A principios de este setiembre el Instituto Nacional de Estadística (INE) dio a conocer el “Atlas de comunidades de los pueblos indígenas en el Paraguay 2022”, un extenso documento de cinco tomos que recoge los datos del Censo Nacional Indígena 2022. Entre otros aspectos de la dinámica poblacional, el estudio revela una mejoría en muchos indicadores sociales, aunque aún por debajo de la media nacional. En esta charla con El Gran Domingo de La Nación, la coordinadora del censo indígena Nélida Otazú y la especialista en demografía Yolanda Barrios cuentan lo que fue la experiencia y comparten algunos de los hallazgos más significativos de la evolución demográfica de estas sociedades.

El antropólogo Barto­meu Melià (s. j.) afir­maba que, así como la biodiversidad es indispensable para la salud de un ecosistema, la diversidad cultural tiene una importancia análoga en la salud de las sociedades.

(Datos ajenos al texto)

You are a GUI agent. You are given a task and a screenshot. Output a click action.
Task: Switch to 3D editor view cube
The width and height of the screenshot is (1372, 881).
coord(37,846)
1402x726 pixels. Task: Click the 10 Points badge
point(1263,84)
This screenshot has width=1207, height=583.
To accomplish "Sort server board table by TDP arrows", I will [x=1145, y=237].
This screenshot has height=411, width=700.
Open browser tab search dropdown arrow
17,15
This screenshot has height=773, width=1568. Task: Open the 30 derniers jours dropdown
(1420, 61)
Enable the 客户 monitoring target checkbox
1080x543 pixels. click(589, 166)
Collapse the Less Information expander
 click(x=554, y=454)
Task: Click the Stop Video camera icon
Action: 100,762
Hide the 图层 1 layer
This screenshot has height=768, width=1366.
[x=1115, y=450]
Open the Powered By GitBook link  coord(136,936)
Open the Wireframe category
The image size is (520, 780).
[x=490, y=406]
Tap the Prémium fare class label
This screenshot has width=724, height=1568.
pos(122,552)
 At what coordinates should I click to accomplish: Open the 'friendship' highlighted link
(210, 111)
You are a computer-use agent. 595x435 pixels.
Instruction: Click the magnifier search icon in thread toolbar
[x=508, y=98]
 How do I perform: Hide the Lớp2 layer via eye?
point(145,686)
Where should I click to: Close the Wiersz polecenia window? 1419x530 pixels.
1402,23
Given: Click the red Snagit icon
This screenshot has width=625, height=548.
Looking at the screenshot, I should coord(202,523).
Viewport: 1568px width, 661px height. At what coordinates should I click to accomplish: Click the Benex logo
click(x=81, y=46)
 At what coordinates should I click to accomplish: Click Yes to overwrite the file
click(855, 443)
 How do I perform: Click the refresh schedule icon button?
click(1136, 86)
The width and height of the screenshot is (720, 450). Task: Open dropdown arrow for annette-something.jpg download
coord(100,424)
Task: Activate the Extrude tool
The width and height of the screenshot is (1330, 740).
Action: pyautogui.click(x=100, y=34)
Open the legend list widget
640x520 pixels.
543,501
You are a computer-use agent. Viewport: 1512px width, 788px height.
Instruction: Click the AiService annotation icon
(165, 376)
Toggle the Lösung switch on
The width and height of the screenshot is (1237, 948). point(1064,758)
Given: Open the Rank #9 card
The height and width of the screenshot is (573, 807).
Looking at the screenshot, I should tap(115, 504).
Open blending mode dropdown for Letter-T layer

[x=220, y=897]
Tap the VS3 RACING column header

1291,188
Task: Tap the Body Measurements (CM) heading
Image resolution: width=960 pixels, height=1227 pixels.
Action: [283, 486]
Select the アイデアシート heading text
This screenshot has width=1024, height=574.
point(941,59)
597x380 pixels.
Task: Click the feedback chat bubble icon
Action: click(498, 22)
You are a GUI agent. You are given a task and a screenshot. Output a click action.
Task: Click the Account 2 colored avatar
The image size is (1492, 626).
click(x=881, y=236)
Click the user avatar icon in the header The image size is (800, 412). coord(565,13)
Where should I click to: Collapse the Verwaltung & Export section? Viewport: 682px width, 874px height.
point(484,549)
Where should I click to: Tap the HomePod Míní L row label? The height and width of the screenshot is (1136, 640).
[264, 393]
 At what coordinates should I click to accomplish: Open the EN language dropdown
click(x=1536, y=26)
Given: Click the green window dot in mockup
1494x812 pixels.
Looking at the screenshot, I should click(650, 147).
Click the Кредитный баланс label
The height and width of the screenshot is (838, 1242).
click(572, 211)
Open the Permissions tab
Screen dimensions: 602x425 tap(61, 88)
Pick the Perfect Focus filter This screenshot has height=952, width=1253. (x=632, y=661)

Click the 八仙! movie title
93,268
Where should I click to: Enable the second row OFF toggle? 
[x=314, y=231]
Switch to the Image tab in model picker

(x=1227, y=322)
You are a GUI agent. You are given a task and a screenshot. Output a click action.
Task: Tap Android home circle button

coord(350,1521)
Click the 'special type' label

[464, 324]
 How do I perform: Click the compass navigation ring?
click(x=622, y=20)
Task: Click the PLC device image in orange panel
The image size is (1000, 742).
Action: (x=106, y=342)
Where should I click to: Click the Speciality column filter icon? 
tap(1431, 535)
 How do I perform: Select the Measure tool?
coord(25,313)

En efecto, todo lo que de origi­nal y singular tiene la cultura paraguaya guarda relación con lo que nos legaron nuestros ancestros indígenas, principal­mente la lengua, además de los conocimientos en materia de farmacopea natural y zoología. Coincidentemente, o no, estos son los campos científicos más promisorios en nuestro país en los que hemos logrado impor­tantes avances que debemos seguir promoviendo.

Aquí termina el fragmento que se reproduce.